* Problems to solve:
• A. In the text about Dorothy, what two honors did Wizard Ball receive?
• B. Reproduce word for word the portion of the text about Dorothy that runs from "From then on, for" to "acclaimed solo CD.".

* Text passage:
=== Section Start ===

From then on, for 26 years, Dorothy was a driving force behind the Ear Unit, along the way inspiring dozens of composers to write adventurously for flute, performing in over a hundred concerts at the Los Angeles County Museum of Art, and many more around the U.S. and Europe. Alone, and with the EAR Unit, Dorothy participated in a huge number of premiere performances, particularly by young composers, and also had works written for her by many leading composers including Andriessen, Babbitt, Carter, Powell, Riley, Rzewski, and Subotnick. Among her many recordings were Carter’s Enchanted Preludes, Feldman’s For Philip Guston, and Babbitt’s None but the Lonely Flute, which she also chose as the name for her remarkable, critically acclaimed solo CD.

Throughout this time she had a vigorous, yet secretive creative life. Starting with her early experiments in the analog electronic music studio at the Manhattan School of Music, and continuing through composition lessons at CalArts, particularly with Mosko, Dorothy pursued her own musical ideas, although she rarely shared them with others. On the rare occasions when she did disseminate these pieces, they demonstrated the same musicality and creativity that we came to know from her performances, colored by her quirky sense of humor and feisty spirit. Her most ambitious piece was the fantastic Wizard Ball, a piccolo solo she played very loudly, with amplification and electronic processing using analog circuitry she built herself. It brilliantly brought together her diverse musical interests and fulfilled her dream of making her piccolo sound like Jimi Hendrix’s guitar. Shortly after, Wizard Ball was recognized with the inaugural Freeman Composition Award and a prize from the International League of Women Composers.

Harvey Sollberger recently wrote that Dorothy was “somebody on a mission that she would configure and give meaning to in her own way…(not) looking for anything quick or easy, with the result that what she accomplished was fully hers and fully authentic.” EAR Unit cellist Erika Duke-Kirkpatrick writes, “Dorothy is in my DNA—her timing, her coloring, her breath, the way she intuitively thought about phrase and pitch and concept. Every piece I ever played with her has her permanent imprint on it.” All of us who collaborated with her knew her to be an intelligent, uncompromising, and immensely talented musician.

In her first year at CalArts, Dorothy was often frustrated with Mosko for what she thought was an autocratic approach to programming, with too great an emphasis on the music of faculty composers (although she dove into these pieces and performed them brilliantly). Their relationship crackled with tension relieved only by bursts of ecstatic energy in their uncompromising performances. Their mutual respect won out over these tensions, and in her second year in California, Dorothy became a devoted composition and conducting student.

After completing her degree at CalArts, she continued to study with him, and the lessons grew longer and more intense until—to no one’s surprise—they fell madly in love. Soon after they married, and ever since, they lived in Green Valley, California, in a rustic house surrounded by fruit and nut trees, always with at least two cats and one dog (but often more). Many people who came to Los Angeles to work with the EAR Unit over these years made the unforgettable pilgrimage up to their place, where great hospitality, humor, and conversation were nourished by the fruits and herbs of their gardens, and Lucky’s fantastic cooking.

Mosko wrote a series of compositions for her, for which she perfected an amazing ability to produce smooth glissandos over the entire range of the flute. In life and music their bond was intense and unshakable—their love, ever growing. Dorothy never fully recovered from Lucky’s unexpected and premature death in November of 2005. Those of us who were fortunate to have known them both, to have shared work and friendship with them, will carry them in our hearts forever. But we will never be the same without them.

=== Section End ===

* Information shown:
=== Section Start ===

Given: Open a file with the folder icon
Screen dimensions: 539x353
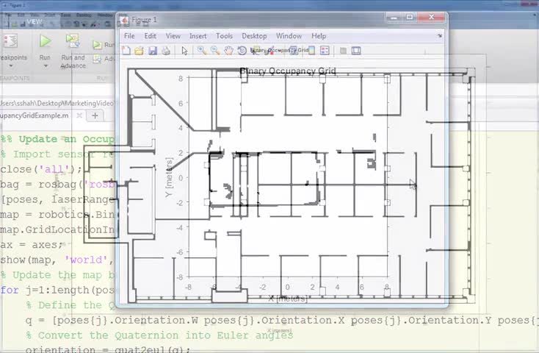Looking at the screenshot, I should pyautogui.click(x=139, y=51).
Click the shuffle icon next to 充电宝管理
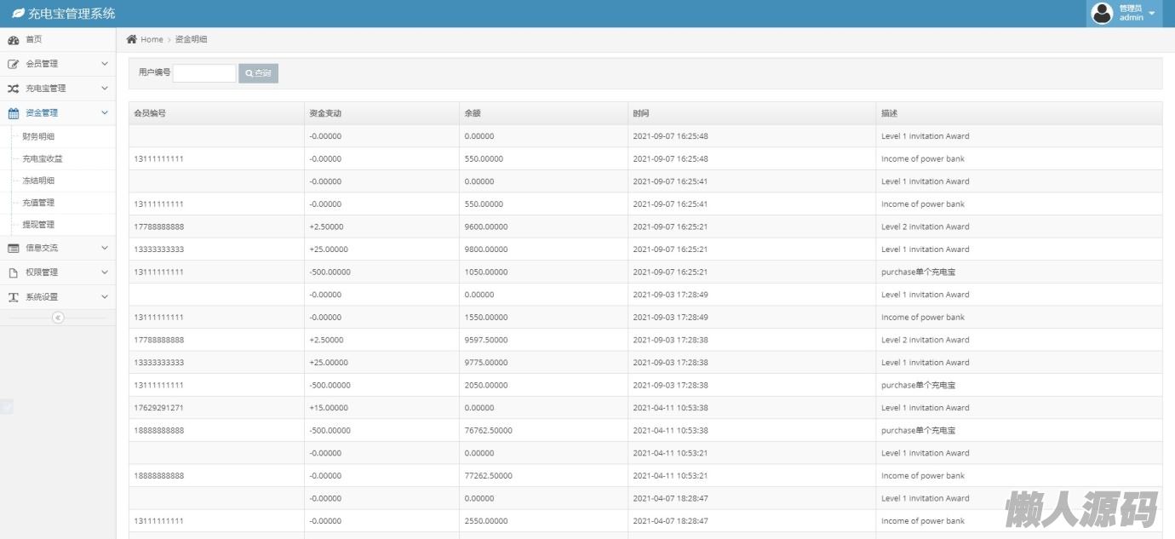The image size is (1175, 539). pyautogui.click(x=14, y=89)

=== Section End ===
=== Section Start ===

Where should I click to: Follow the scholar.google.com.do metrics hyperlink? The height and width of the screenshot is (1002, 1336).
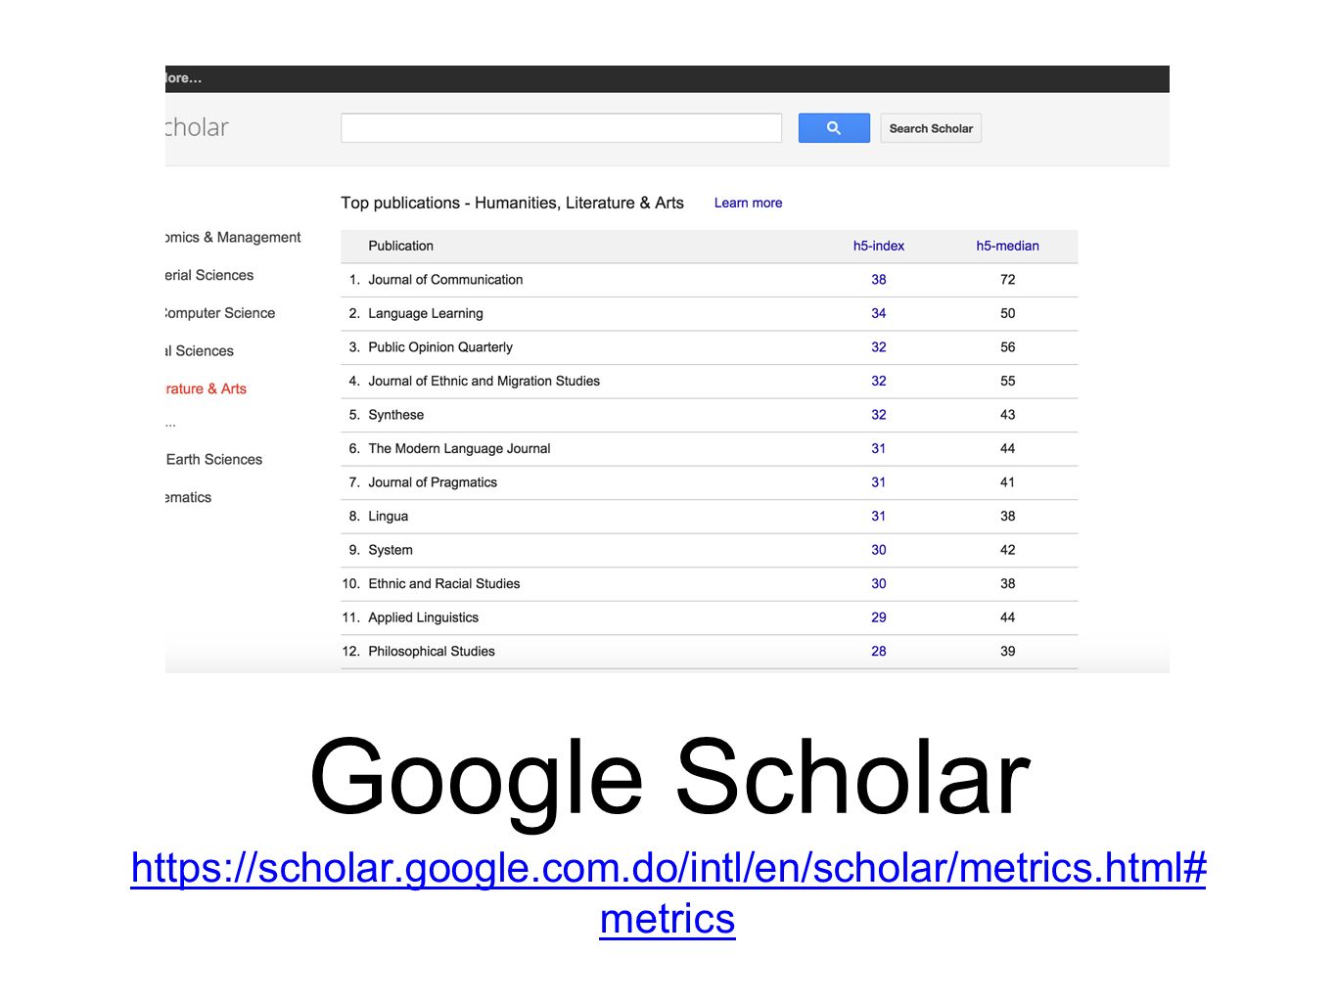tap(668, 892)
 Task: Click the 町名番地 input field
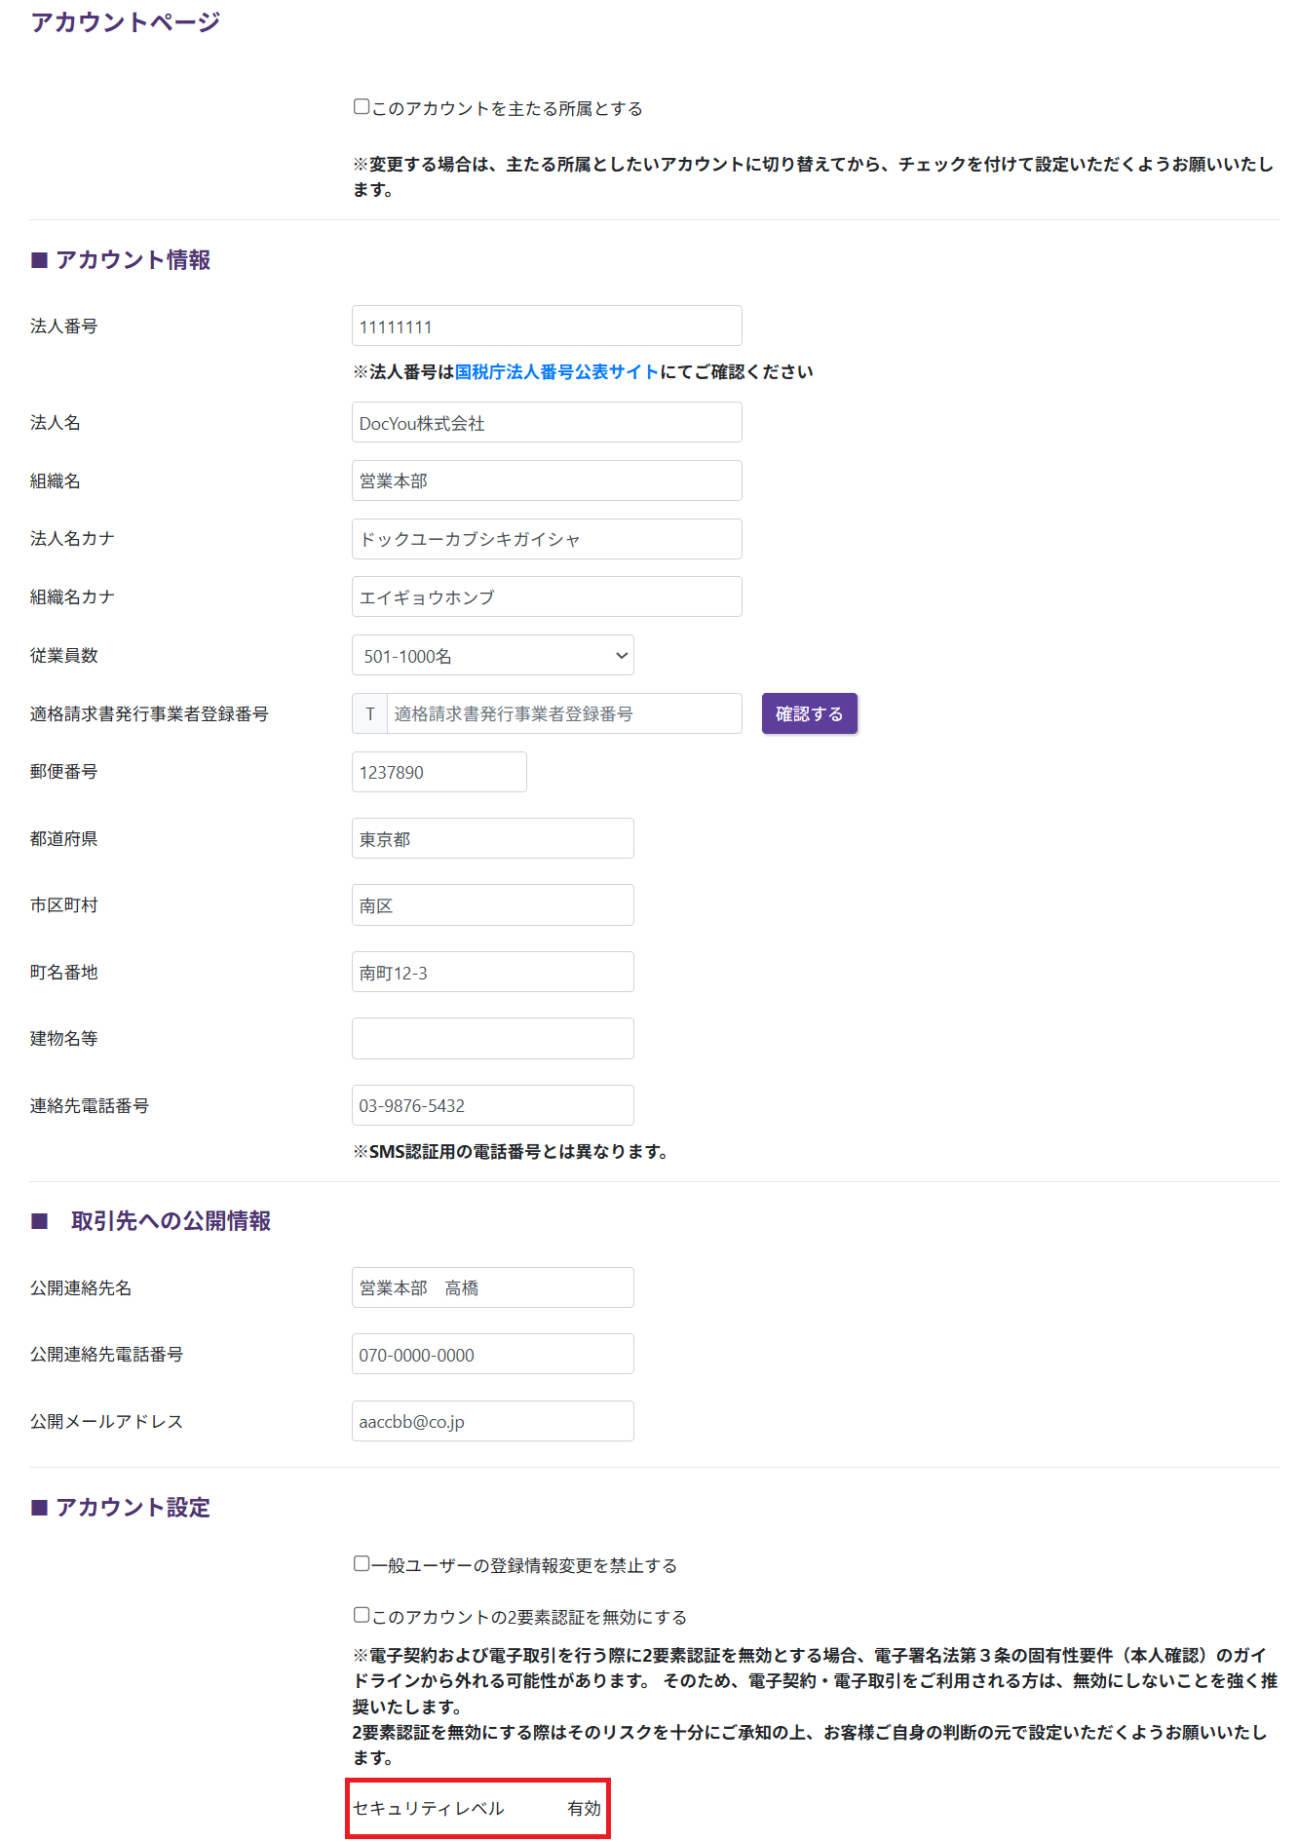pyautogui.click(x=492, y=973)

=== Section End ===

* Task answers:
• A. The inaugural Freeman Composition Award and a prize from the International League of Women Composers.

• B.
From then on, for 26 years, Dorothy was a driving force behind the Ear Unit, along the way inspiring dozens of composers to write adventurously for flute, performing in over a hundred concerts at the Los Angeles County Museum of Art, and many more around the U.S. and Europe. Alone, and with the EAR Unit, Dorothy participated in a huge number of premiere performances, particularly by young composers, and also had works written for her by many leading composers including Andriessen, Babbitt, Carter, Powell, Riley, Rzewski, and Subotnick. Among her many recordings were Carter’s Enchanted Preludes, Feldman’s For Philip Guston, and Babbitt’s None but the Lonely Flute, which she also chose as the name for her remarkable, critically acclaimed solo CD.